Tamara, 26 years old
Dx of PID
Case studies are designed to promote dialog among students by offering opportunities to discuss real-life situations and nursing challenges in a safe environment. While cases often offer no concrete answers, they stimulate students' critical thinking, provide models of how to think professionally, and force students to use theoretical concepts to illuminate a practical problem (Dowd & Davidhizar, 1999).

Maloy & DeNatale (2001) suggest that educating nursing students using Internet technology, in conjunction with case
studies, is rewarding for both faculty and the learner. Online case study discussions shift to a learner-driven active learning model where the instructor is no longer the "storehouse of knowledge."

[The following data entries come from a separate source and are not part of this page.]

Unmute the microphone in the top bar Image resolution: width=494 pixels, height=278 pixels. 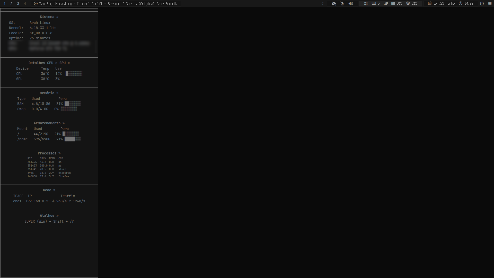(x=342, y=4)
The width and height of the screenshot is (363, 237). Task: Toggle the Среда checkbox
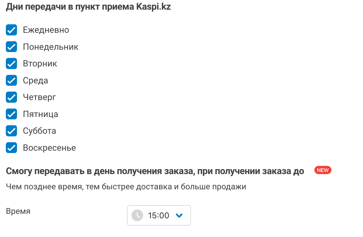point(11,80)
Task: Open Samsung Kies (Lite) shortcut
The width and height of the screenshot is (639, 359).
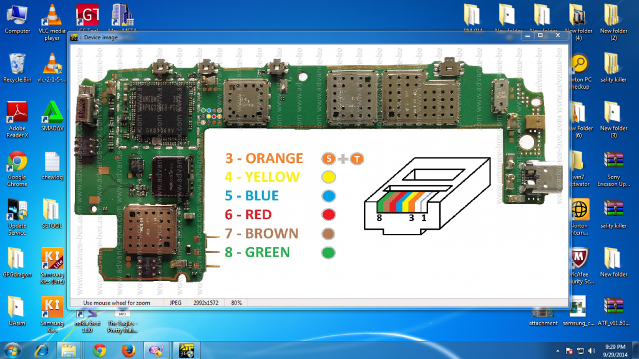Action: 52,261
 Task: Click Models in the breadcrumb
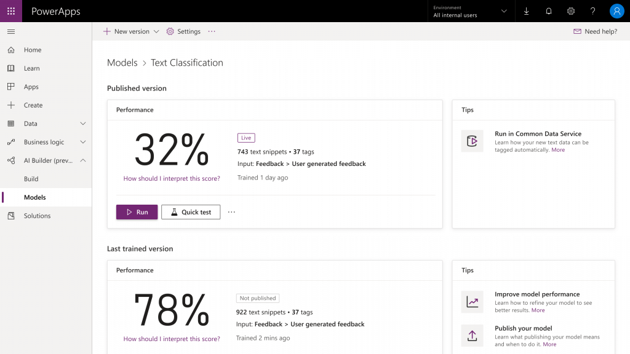(122, 63)
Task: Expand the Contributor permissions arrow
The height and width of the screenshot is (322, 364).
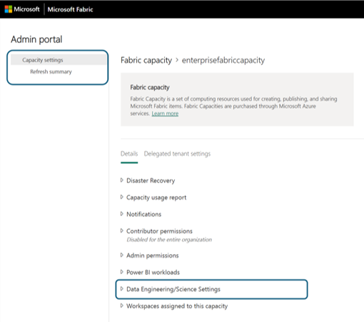Action: (122, 230)
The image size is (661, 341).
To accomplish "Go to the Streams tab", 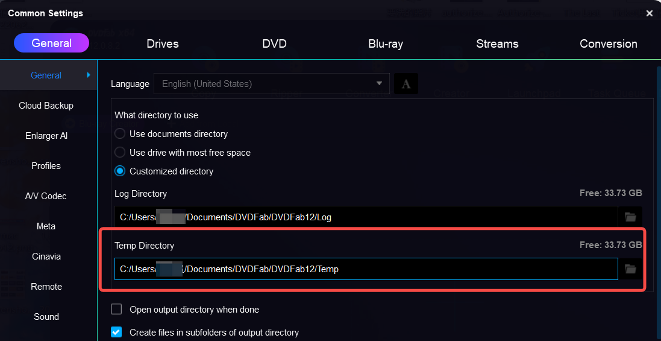I will (497, 43).
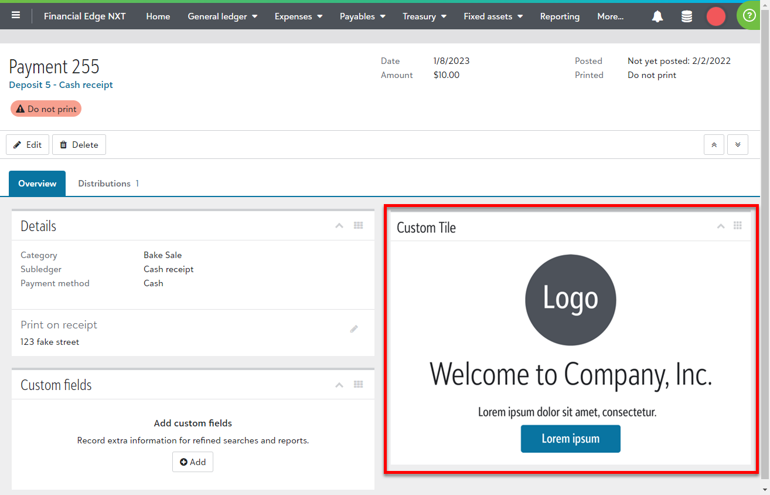This screenshot has height=495, width=770.
Task: Collapse all tiles with double-up chevron
Action: (714, 144)
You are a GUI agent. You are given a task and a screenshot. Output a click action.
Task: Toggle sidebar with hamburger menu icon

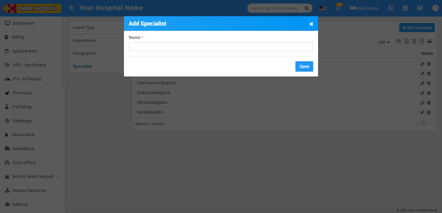pos(72,8)
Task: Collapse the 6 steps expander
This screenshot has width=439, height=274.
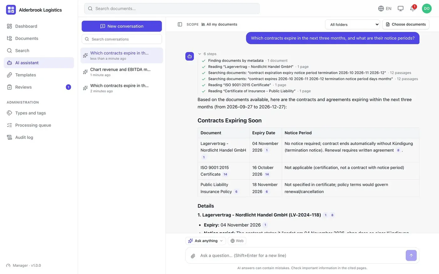Action: pyautogui.click(x=207, y=54)
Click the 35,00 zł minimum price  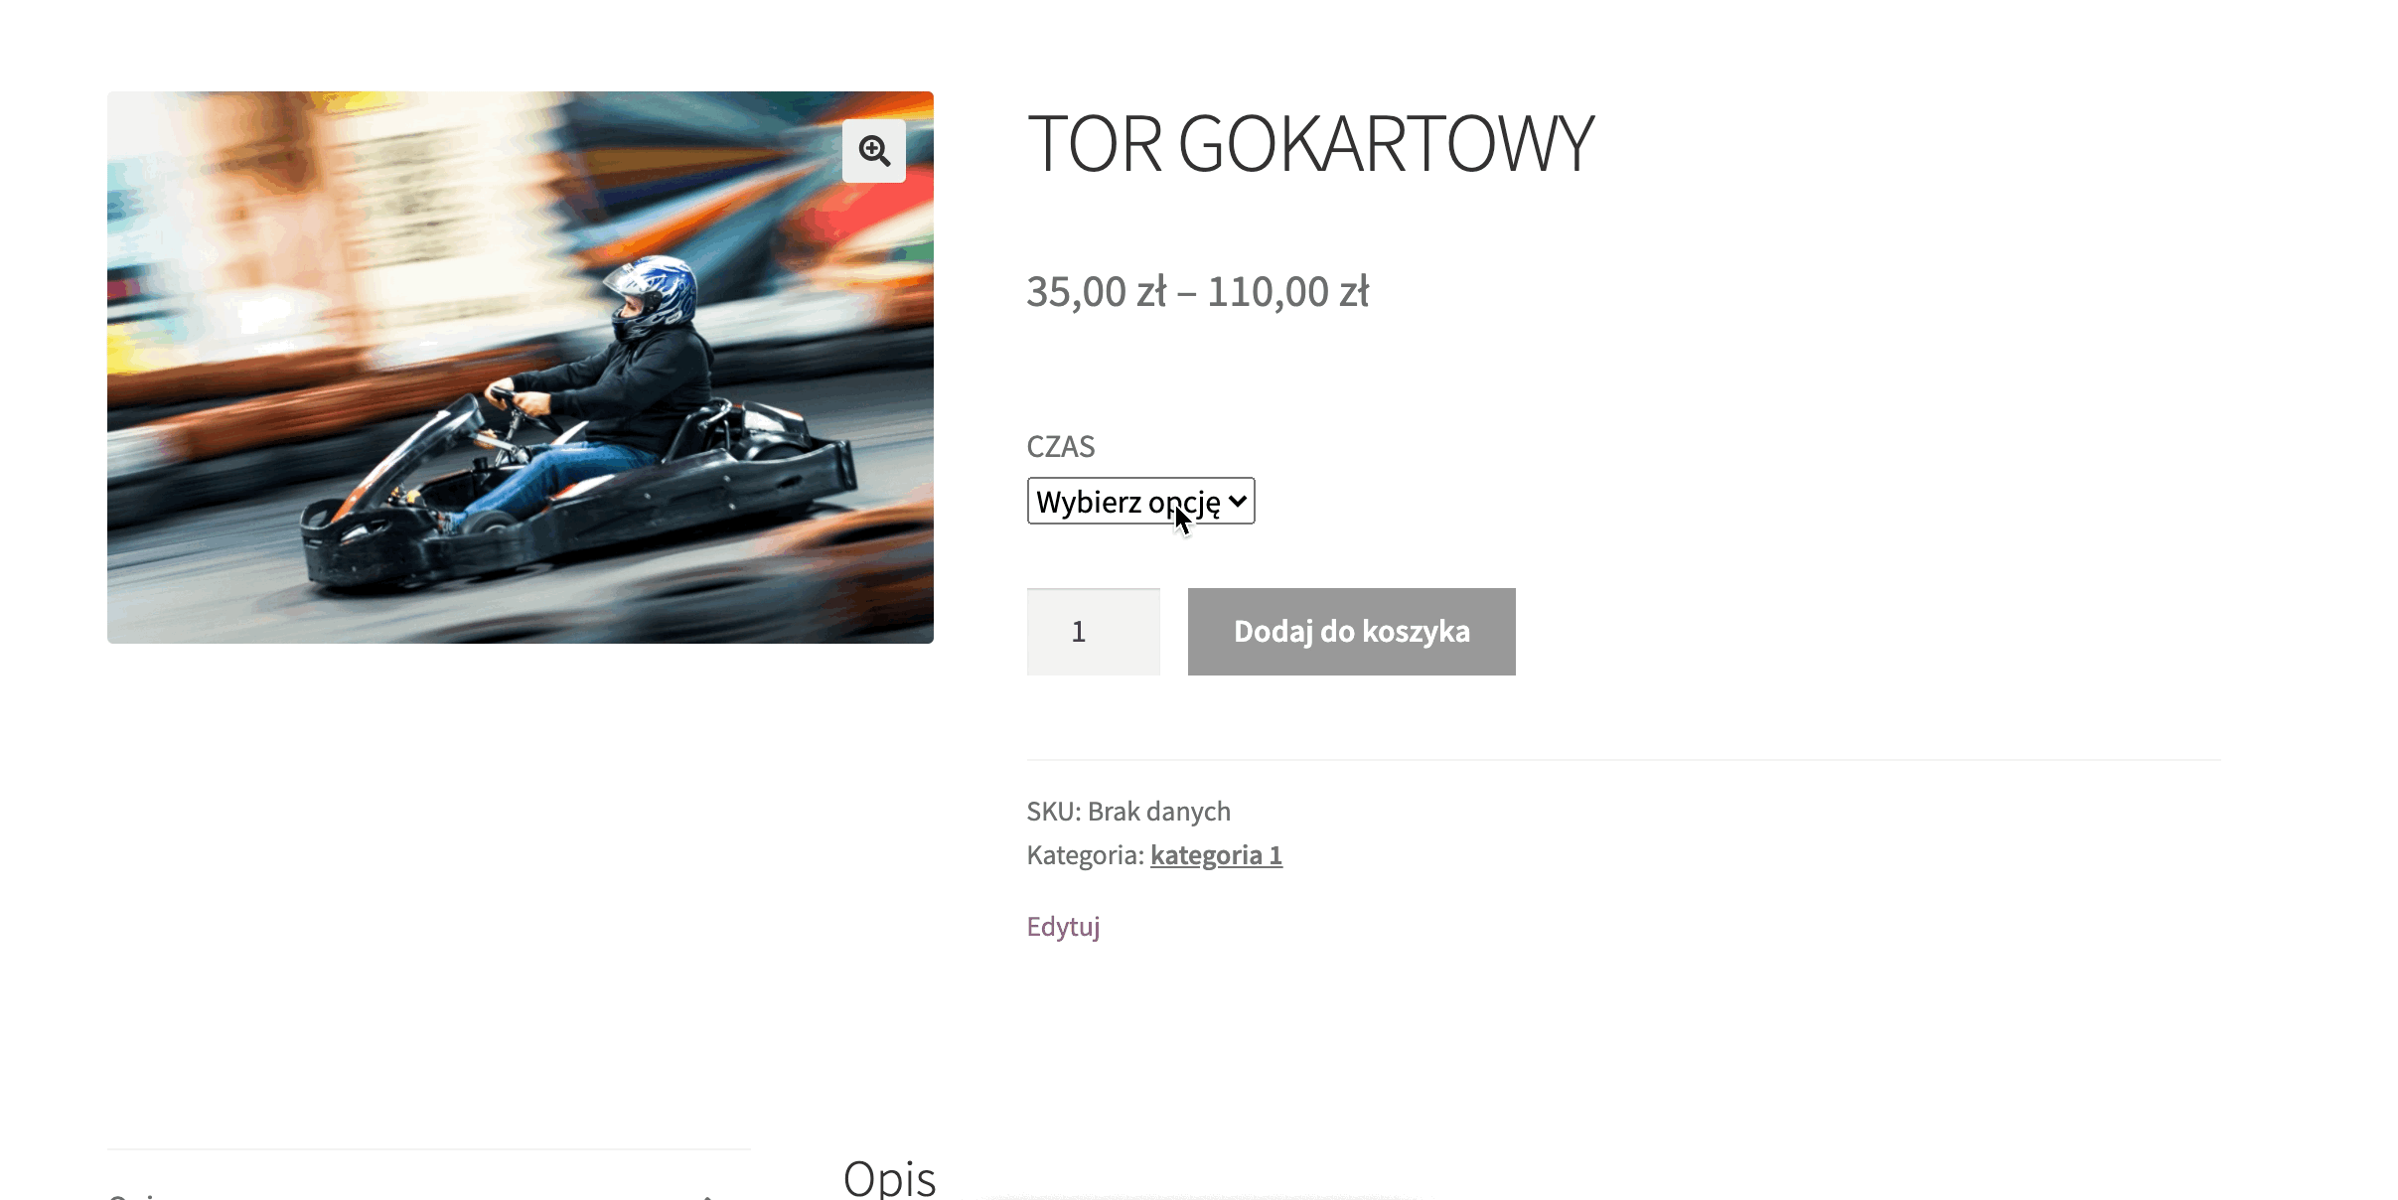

The first step in using the case study method is to select or write the cases you want to use in a particular module or course. You probably already know how to write case studies. If not, refer to Dailey (1992) for a systematic, seven-step process for case construction.

The next step is to prepare the case studies for web delivery. Web case study development can be technically simple or complex depending on your web development skills or resources. When you first start, simply convert one of the case studies you have been using in the classroom for the web, either by creating a web page or by linking to a word processing document.

If you do not have easy access to instructional development assistance and you want to build your own web page, you can find several online sources for web page development. You can even create your case study in a word processor and "save as" a web page. Follow your institutional policy for uploading documents to the web. You may want to request an instructional web site or you may request a course site via one of the course management systems (Blackboard, WebCT, etc.).

Students can work through case studies individually or in groups. Either way, feedback is important. You can prepare feedback and post it in the course space or e-mail it to the students. If students are responding to the case study questions by posting responses on a discussion board, they can get feedback from each other. You can emphasize important points or guide them in the right directions by posting hints or comments on the discussion board for all to see and consider.

Try it yourself:

  • Example 1: Imagine you are a first semester nursing student. You have completed a basic nursing skills course and physical assessment course. Work through this case study, which is part of the module on urinary elimination.

  • Example 2: Now, you are a third semester nursing student. You are completing the mood disorder module and come to this case study.

References:

  • Dailey, M. A. (1992). Developing case studies. Nurse Educator, 17(3), 8-11.
  • Dowd, S.B. & Davidhizar, R. (1999). Using Case Studies to Teach Clinical Problem-Solving. Nurse Educator, 24(5), pp. 42-46.
  • Malloy, S.E. & DeNatale, M.L. (2001). Online Critical Thinking: A Case Study Analysis. Nurse Educator, 26(4),pp 191-197.